In sostanza in questa cornice vintage che gronda cultura americana degli anni 80, tra esilaranti botta e risposta e situazioni ai limiti dell’assurdo, si fa a poco a poco spazio quella che è un’evidenza lapalissiana universalmente rimossa: ci definiamo esseri viventi ma è innegabile che siamo anche esseri morenti. Proprio come la nube tossica del film, la morte incombe sinistra e in “White Noise” si passano in rassegna le varie e collaudate vie di fuga atte proprio ad esorcizzare, nascondere o rimuovere la paura più connaturata all’uomo. Si può ricorrere ai cosiddetti falsi profeti, ovvero figure verso cui provare eccitazione e da cui bramiamo di venire in qualche modo ipnotizzati (spassoso e illuminante in questo senso il continuo parallelismo e gemellaggio tra Elvis e Hitler). C’è l’idea che i riti di massa siano tributi mascherati ai futuri morti. C’è la ricerca di un’autosuggestione in positivo come antidoto alla tendenza a drammatizzare tutto, ci sono meccanismi di difesa come la negazione di accadimenti spiacevoli o come, all’opposto, la deliberata resa al fascino della catastrofe. Ci si può drogare di miti, consumismo, informazione, tutto pur di ingolfare la mente e consacrarla alla finta leggerezza.

La fede, poi, in “White Noise” è mera soluzione a uso e consumo di “creature fragili circondate da fatti ostili”, non molto dissimile nell’uso e nell’efficacia dalla preghiera pagana sottintesa del “dacci oggi il nostro consumismo quotidiano”.

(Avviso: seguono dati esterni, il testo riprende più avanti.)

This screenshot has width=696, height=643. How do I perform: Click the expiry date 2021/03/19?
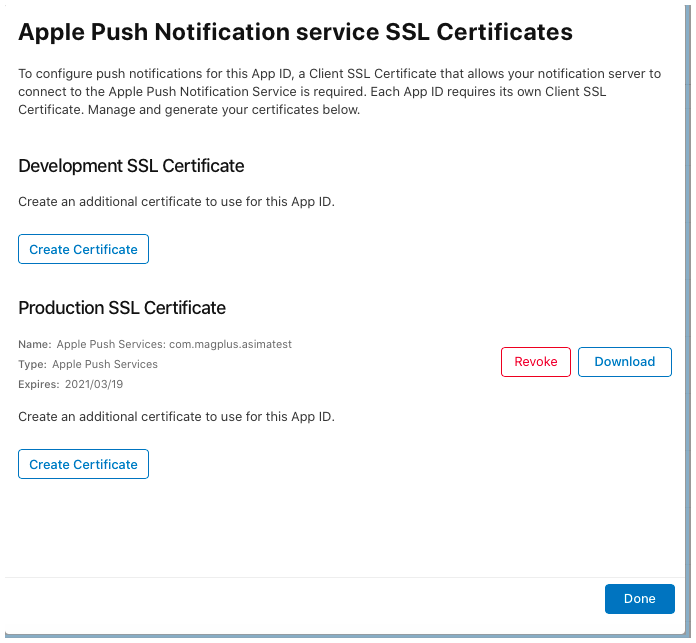(94, 384)
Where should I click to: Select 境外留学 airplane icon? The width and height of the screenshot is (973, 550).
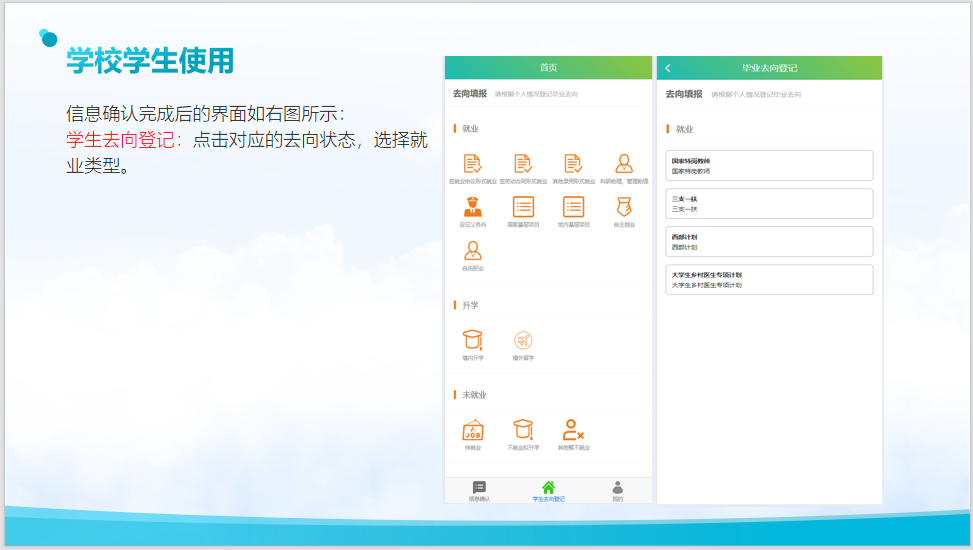(523, 340)
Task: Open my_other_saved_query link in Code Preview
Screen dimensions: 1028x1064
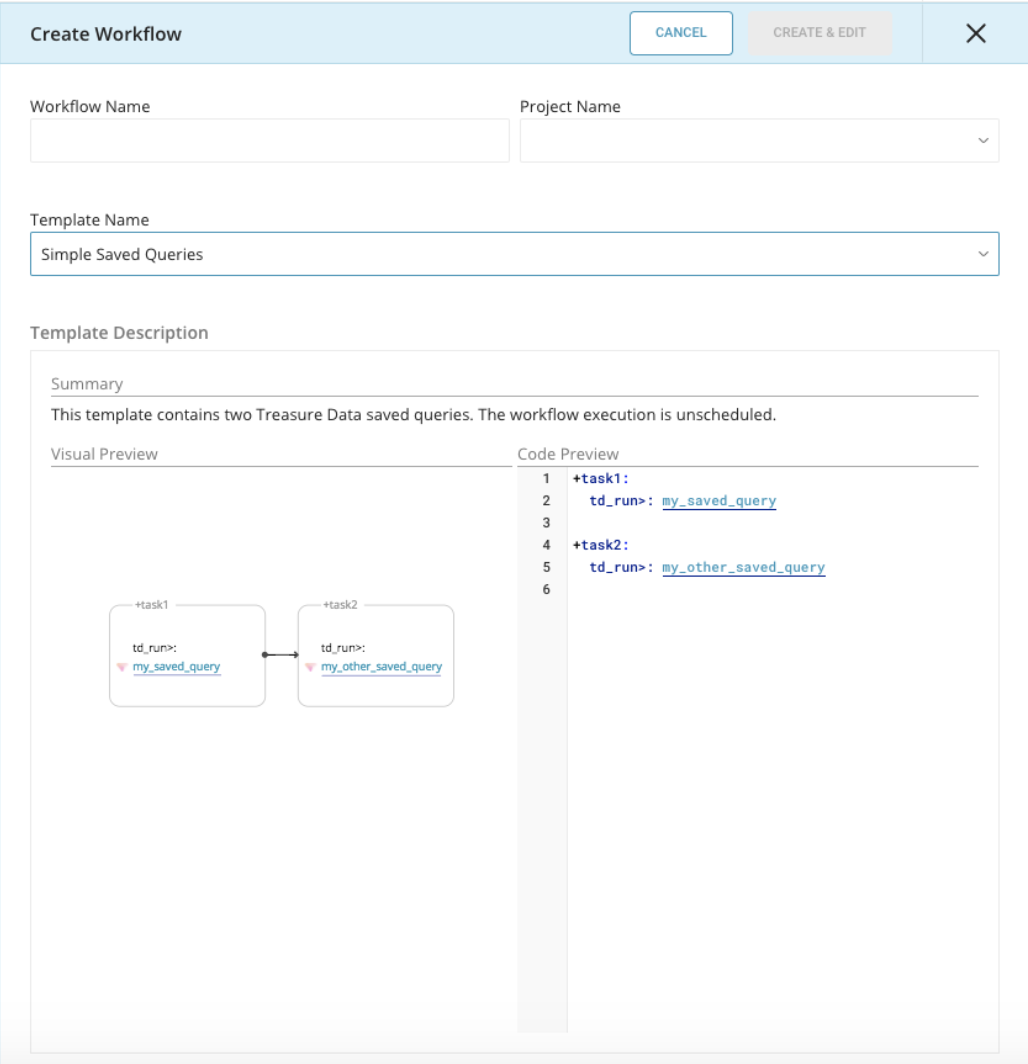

Malgrado la parte centrale abbia i presupposti per divenire coinvolgente, viste le assonanze con la recente esperienza pandemica, l’empatia non è poi così tangibile. Sarà che il film si parla molto addosso, celebrativo di un tipo di cinema intellettuale e sofisticato, col vezzo dell’estrosità colta e divertita. Sarà che gli attori per primi sembrano un po’ trattenuti a causa del fatto che il tono delle interpretazioni si gioca in un artificioso equilibrio tra dramma e commedia (anzi, più spesso sit-com). Sarà che le incidentali ed evanescenti considerazioni filosofiche vanno a braccetto con una spicciolata di interrogativi curiosi relativi al mondo animale. Il risultato è che il gusto per la stranezza ad un certo punto satura. Non aiuta poi che metafore esistenziali riuscite (come quella del supermercato o della speranza cercata nella spazzatura) siano servite in maniera tanto didascalica.

“White Noise” ha il suo limite nel tenere

fede al rumore del titolo, imbastendo una stridente sinfonia di eccessi di varia natura che compromette la percezione della traccia contenutistica principale.

Un’esperienza comunque piacevolmente delirante.